La per nulla fortunata ereditiera dell’inquietante struttura alberghiera incautamente riaperta dove era stato massacrato mezzo secolo prima un pittore in odore di magia nera, sprofonda lentamente e senza rimedio (altro che indagini di polizia e spiegazioni scientifiche) in un incubo dove, uno alla volta, muoiono in modo raccapricciante tutti coloro in qualche modo a lei vicini o amici. Finché, per sfuggire a una invasione di zombies, Liza e un medico amico varcheranno proprio la fatale porta ed entreranno in un lugubre scenario descritto tanto in un rarissimo libro custodito nella libreria di paese quanto da un quadro del pittore esoterista.
I due sono nell’ Aldilà, diventano ciechi e corrono senza meta in una nebbia putrida e in uno scenario che ricorda l’attimo in cui Mel Gibson descrive l’inferno in Passion , consolati solo del sentimento reciproco (unica nota umana e commovente, quella mano nella mano).

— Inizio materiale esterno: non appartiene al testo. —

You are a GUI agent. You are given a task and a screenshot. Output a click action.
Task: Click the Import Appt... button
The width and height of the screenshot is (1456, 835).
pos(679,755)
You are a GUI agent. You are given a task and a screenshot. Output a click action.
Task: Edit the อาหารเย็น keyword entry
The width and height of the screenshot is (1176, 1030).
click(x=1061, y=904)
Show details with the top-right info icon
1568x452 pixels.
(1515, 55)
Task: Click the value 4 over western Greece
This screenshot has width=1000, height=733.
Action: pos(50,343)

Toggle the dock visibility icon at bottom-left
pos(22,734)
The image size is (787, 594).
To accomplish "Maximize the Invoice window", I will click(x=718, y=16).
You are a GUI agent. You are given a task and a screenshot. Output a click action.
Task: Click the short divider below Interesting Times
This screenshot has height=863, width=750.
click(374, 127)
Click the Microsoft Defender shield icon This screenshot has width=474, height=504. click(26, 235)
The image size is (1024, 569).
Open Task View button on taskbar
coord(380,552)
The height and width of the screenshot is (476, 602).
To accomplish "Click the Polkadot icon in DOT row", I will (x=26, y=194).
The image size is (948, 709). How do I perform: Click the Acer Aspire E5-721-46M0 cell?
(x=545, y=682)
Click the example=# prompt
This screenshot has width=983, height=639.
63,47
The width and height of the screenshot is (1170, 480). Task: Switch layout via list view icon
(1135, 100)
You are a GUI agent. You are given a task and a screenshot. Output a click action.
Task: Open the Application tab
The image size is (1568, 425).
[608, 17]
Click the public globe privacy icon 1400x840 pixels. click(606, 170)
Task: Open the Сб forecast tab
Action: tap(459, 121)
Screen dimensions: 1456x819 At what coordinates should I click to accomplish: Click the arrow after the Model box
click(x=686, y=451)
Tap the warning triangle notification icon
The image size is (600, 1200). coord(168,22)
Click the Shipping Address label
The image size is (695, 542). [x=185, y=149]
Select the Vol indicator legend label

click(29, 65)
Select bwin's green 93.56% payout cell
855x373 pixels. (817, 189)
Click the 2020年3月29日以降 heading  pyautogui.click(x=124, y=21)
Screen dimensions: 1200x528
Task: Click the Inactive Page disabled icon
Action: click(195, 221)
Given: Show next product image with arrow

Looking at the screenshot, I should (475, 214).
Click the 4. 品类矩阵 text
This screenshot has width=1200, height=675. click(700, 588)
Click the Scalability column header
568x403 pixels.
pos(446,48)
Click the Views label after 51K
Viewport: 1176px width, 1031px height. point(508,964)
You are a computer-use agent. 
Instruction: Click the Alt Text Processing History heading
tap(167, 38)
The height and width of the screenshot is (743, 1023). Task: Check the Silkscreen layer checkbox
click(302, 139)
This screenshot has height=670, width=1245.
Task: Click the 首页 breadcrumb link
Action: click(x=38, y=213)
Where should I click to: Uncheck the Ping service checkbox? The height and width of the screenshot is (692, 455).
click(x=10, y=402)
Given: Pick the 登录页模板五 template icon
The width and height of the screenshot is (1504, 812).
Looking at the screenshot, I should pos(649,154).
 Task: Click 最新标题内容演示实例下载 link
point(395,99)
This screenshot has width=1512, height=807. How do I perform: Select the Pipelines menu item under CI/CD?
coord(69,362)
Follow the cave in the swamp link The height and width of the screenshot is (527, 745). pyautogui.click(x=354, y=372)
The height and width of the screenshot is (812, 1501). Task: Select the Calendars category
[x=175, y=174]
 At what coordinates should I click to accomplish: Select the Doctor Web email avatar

E’ un Aldilà senza redenzione e senza salvezza come in fondo anche senza castigo, assolutamente simile all’ Ade pagano ove risuona una voce: Ora affronterai il mare delle tenebre e ciò che in esso vi è di esplorabile.
Non dimenticabili anche l’ospedale deserto del crescendo finale, nosocomio dove non ci sono aiuto o scienza ma beffardamente, solo morti viventi; e la morte dell’architetto curiosamente interpretato da un giovane Michele Mirabella, che individuato il libro maledetto precipita con una scala misteriosamente spinta a terra, batte la testa e probabilmente cerebroleso, privo di parola quindi impossibilitato a gridare aiuto, assiste al dilaniamento di sé stesso da parte di una grossa tarantola.
Anche questo anno, siamo riusciti a rispettare la tradizione del prendere a pretesto la ricorrenza più insulsa e sinistramente ambigua, quanto americanofila, di Halloween, per non dimenticare e omaggiare il grande cinema di genere italiano.